Saved data entries =
_ _ _

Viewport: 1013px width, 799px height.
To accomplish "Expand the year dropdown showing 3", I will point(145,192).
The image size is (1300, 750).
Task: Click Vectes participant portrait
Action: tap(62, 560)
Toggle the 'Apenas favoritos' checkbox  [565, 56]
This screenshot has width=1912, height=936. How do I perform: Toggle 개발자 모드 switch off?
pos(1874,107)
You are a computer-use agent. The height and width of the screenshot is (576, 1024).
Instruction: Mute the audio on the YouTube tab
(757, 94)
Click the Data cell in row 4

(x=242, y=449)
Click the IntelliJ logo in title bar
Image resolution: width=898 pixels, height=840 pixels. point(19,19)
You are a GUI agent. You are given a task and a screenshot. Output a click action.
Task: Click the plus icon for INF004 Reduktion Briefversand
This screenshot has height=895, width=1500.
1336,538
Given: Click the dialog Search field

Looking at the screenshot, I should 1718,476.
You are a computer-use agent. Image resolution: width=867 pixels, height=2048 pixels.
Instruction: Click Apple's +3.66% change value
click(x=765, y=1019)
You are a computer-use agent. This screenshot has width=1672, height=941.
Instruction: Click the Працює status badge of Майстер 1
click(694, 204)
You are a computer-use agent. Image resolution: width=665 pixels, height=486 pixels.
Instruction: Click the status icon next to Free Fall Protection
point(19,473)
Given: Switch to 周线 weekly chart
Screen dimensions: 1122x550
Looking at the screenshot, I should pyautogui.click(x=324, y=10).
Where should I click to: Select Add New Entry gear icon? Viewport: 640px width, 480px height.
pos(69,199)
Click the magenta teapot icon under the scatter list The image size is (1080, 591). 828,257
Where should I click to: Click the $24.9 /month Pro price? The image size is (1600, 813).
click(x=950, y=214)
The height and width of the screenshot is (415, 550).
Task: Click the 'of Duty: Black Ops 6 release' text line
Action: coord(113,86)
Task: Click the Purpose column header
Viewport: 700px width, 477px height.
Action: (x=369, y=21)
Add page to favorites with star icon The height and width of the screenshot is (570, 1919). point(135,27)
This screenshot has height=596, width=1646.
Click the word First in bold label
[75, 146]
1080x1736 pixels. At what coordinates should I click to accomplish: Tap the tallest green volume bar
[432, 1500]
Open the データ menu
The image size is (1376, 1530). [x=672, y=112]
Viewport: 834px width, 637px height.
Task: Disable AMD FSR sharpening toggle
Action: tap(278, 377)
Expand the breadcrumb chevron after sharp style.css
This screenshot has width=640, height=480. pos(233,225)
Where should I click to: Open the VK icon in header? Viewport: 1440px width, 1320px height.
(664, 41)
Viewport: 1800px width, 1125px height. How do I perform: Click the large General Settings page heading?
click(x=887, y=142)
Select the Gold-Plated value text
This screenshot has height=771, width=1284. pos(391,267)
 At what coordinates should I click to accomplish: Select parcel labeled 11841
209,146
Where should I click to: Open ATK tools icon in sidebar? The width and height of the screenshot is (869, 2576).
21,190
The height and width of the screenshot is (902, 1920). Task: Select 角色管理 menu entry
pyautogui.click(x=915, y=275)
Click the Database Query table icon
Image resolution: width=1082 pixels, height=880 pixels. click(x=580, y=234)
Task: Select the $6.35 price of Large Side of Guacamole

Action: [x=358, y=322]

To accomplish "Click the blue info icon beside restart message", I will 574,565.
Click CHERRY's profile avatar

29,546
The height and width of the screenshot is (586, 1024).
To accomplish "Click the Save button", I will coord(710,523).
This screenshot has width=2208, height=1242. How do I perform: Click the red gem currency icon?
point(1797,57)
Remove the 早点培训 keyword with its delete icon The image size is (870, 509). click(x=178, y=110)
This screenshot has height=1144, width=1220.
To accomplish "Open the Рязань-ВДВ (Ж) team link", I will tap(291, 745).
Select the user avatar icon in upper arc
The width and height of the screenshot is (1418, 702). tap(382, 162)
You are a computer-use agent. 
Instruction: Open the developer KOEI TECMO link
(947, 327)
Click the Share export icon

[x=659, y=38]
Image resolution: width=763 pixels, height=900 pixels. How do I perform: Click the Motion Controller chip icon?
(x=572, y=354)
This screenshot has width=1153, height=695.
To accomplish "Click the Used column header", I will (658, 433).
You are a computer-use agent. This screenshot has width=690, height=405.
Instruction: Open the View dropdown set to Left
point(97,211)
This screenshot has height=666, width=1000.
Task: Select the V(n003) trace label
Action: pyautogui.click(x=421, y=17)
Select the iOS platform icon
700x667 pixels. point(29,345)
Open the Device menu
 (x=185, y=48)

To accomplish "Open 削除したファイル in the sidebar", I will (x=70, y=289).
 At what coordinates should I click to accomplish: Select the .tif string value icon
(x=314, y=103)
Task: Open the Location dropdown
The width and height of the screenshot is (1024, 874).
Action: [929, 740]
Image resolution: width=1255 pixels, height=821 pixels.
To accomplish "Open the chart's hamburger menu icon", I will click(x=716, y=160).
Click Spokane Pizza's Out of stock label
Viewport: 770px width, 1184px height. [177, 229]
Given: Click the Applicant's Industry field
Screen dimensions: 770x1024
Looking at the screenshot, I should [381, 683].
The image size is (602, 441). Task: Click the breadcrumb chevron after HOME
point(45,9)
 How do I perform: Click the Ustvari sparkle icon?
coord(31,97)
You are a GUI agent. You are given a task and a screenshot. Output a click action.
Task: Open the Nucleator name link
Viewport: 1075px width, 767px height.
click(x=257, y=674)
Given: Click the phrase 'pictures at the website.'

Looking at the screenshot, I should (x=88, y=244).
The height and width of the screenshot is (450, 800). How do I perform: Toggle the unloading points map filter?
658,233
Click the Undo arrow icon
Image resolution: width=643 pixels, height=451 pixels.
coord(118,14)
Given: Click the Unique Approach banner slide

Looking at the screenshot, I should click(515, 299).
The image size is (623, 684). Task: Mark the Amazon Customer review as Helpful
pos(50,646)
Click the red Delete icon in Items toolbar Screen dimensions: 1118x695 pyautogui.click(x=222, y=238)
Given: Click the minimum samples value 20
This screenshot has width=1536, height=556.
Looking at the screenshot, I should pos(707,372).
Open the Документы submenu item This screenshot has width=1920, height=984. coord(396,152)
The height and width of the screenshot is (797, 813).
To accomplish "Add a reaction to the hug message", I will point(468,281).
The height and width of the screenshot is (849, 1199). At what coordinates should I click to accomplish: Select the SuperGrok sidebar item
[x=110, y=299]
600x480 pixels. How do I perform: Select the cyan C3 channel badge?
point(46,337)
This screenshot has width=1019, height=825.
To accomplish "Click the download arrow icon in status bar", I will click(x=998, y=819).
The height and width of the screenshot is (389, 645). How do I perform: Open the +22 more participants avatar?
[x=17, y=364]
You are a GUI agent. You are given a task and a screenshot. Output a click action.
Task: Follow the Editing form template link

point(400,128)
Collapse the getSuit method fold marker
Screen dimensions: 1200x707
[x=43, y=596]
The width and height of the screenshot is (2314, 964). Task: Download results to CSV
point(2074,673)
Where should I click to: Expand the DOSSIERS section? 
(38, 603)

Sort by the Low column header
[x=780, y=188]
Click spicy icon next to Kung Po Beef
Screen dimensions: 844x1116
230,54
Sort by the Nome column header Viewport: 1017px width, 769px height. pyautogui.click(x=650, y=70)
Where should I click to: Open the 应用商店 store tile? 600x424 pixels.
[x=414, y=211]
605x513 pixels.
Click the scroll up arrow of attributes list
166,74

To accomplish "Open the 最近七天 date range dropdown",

_ _ _

What the task asks = Tally each line in the data that holds the word "computer"; write only the total.

Output of the exercise = 6